There are several statements to you in my January 17th blog. Thank you for opinion and I like to see the diversity of opinions that come to this site.

Thanks, Kim

Tuesday, January 17, 2006 6:23:00 PM  
Anonymous Anonymous said...

Kim you have obviously never lived with a neede shooting meth addict that is at the end stage of psychosis and absoutey violent behavior towards his wife and children..Only 2 meth addicts you counsel in the 2 yrs youve been licensed...Please, you need more traing my dear...because in the late stages of addiction where 3 children that knew an amazing man and have watched him turn into an absolute psychotic beast right before there eyes...and Im supposed to let my kids go near him in his mothers drug den garage with all his violent felon friends and his theft ring operates...Put me in jail my kids arent going..get some more education...or better yet some real life street experience..

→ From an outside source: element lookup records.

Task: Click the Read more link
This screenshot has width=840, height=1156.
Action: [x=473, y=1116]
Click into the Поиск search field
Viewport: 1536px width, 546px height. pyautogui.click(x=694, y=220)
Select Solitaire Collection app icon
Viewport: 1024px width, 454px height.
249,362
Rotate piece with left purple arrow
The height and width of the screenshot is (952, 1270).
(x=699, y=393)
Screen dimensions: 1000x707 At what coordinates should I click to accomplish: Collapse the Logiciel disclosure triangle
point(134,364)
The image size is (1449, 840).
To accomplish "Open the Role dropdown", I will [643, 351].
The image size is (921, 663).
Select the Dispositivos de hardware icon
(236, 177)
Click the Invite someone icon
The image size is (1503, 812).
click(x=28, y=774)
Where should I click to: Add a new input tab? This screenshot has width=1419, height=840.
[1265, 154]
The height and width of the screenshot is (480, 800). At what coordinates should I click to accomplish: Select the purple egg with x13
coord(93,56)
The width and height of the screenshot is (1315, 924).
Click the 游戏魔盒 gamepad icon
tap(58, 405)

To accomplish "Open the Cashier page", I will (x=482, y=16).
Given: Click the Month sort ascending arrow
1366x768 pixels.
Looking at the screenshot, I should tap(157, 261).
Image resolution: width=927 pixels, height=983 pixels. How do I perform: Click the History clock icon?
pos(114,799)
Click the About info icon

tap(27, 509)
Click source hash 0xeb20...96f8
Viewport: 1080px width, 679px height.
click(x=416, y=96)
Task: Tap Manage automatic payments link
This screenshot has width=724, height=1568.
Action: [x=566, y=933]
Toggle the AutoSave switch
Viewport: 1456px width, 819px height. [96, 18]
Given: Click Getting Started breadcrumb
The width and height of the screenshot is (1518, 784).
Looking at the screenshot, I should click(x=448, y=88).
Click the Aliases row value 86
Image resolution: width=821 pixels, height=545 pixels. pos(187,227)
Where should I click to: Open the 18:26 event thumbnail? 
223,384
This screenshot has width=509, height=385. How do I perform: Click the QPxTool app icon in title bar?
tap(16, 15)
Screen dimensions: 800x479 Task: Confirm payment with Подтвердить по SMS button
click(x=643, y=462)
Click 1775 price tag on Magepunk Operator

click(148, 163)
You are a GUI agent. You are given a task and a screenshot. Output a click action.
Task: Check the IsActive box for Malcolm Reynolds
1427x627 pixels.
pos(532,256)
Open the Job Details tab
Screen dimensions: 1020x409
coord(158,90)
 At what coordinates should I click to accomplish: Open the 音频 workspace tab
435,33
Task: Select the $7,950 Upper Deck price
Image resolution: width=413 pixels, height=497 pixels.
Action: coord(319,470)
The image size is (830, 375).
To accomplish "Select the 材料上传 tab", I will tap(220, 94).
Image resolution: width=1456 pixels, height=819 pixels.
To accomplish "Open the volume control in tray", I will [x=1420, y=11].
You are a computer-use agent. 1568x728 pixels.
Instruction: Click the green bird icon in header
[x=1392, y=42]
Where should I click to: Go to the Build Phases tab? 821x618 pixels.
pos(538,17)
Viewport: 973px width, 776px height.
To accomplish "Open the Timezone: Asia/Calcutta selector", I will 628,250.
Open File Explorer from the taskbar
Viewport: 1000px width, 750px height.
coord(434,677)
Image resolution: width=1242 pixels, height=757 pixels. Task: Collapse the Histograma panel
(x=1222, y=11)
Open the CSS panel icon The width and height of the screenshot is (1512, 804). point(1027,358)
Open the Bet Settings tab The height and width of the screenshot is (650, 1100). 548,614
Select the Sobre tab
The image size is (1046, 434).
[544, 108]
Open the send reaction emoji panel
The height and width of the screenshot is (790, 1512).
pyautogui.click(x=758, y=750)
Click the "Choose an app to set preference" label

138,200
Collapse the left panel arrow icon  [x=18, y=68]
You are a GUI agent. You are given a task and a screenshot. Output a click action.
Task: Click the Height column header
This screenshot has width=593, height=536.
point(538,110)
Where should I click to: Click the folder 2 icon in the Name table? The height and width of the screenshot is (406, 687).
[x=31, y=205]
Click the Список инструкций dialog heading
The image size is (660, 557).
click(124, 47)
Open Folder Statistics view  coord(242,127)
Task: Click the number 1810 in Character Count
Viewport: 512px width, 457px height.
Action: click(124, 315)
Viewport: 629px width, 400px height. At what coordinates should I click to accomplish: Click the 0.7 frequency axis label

Thursday, April 05, 2012 11:00:00 PM  
Blogger dar333 said...

After reading this I feel I need to tell you what is really going on. I am the mother of Bailey. The girl that killed my baby had no drugs in her system that was verified when they took a blood test at the hospital for analysis. This paper has nothing good to. say about the citizens. What all of you need to know is the police are bit investigating these deaths. The sheriff Henson and the DA Herrington are crooked. Lufkin daily news needs to report the truth.

Wednesday, October 08, 2014 9:39:00 AM  
Blogger dar333 said...

Oh yea and btw the DA and sheriff ruled Candice death a suicide. It was only when the city and county lines were changed that anyone did anything with the Alexander case. These law men can say what ever they want but what I say is the truth. These men are lying. Just got my brother's death changed from suicide to undetermined after 14 years. Hey it's a start. I guess what I am trying to say is that its not just the meth its the law enforcers also. Oh and the Texas ranger in this story if Maskunez in 2014.